Author: SecondTry
Date: 2025-08-07 21:09
Apologies for any potential deviation from the OP's original question this brings.
I sometimes wonder if the astronomical amounts that legends of the craft charge is truly worth it. Are students paying in part for the cache of saying they studied with "X" on their resume?
It's even possible that some of the truly gifted players, also gifted at teaching are doing things that even good teachers don't, but is it worth the marginal difference in lesson cost?
I don't mean for a second to equate all teachers of the craft. But let's take Paul above as an example (don't worry a good one Paul.)
Paul, I bet you are an encyclopedic resource for clarinet pedagogy. Is it somehow different (inferior) when you assign "studies in 6th's" from Bearmann III than when some legend among us does, if you catch my drift? I strongly think not.
Perhaps a teacher's worth might be related to the number of students that find work in the craft after having studied with them. To that extent maybe Yehuda Gilad is worth his cost.
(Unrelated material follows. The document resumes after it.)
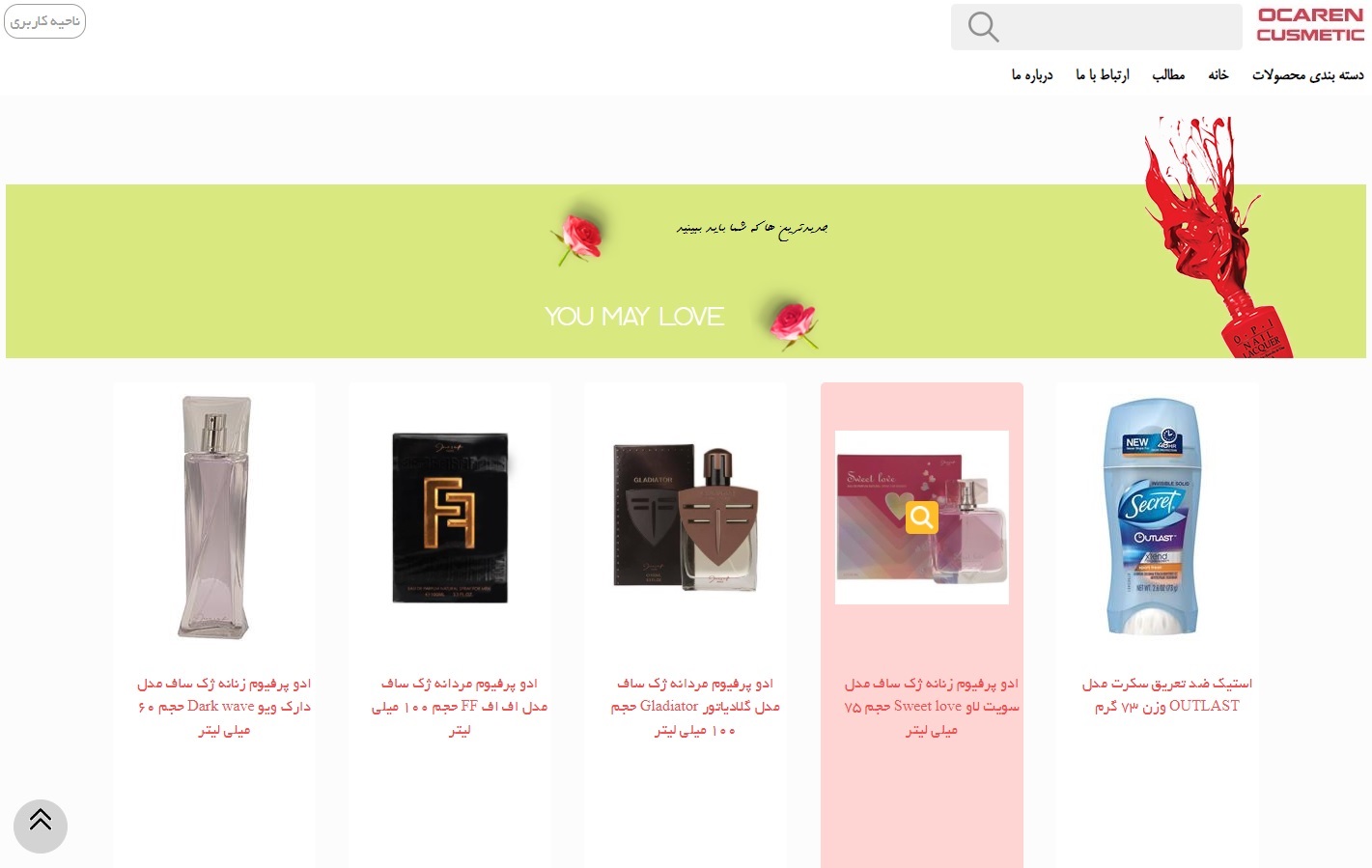This screenshot has width=1372, height=868.
Task: Open the Gladiator perfume product image
Action: click(686, 518)
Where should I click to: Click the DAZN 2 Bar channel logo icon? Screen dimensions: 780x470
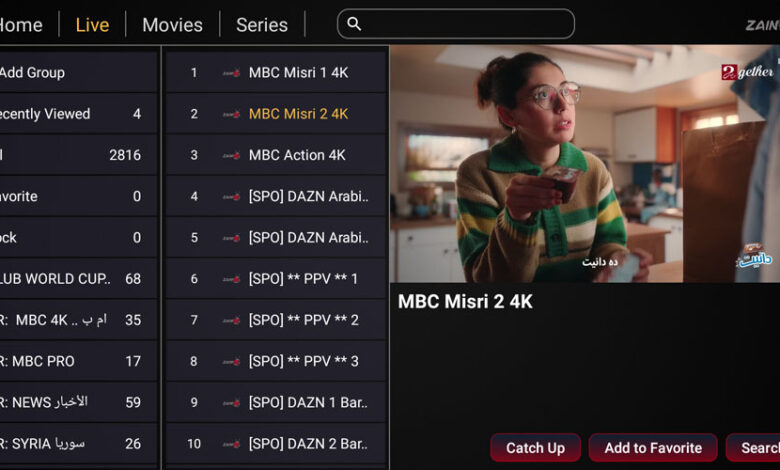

But I've wondered, at a certain point, if, once a teacher makes a name for themselves, which I think is both ability and yes, somewhat luck (Russianoff and Drucker) driven, if the high caliber of student then attracted to them has as much to do with their success at finding student's employment and proficiency as it does anything else.
I suppose, in the final analysis a teacher's worth what people will pay them, but plenty of great players aren't great teachers and plenty of merely good players are great teachers (again the Russianoff example.)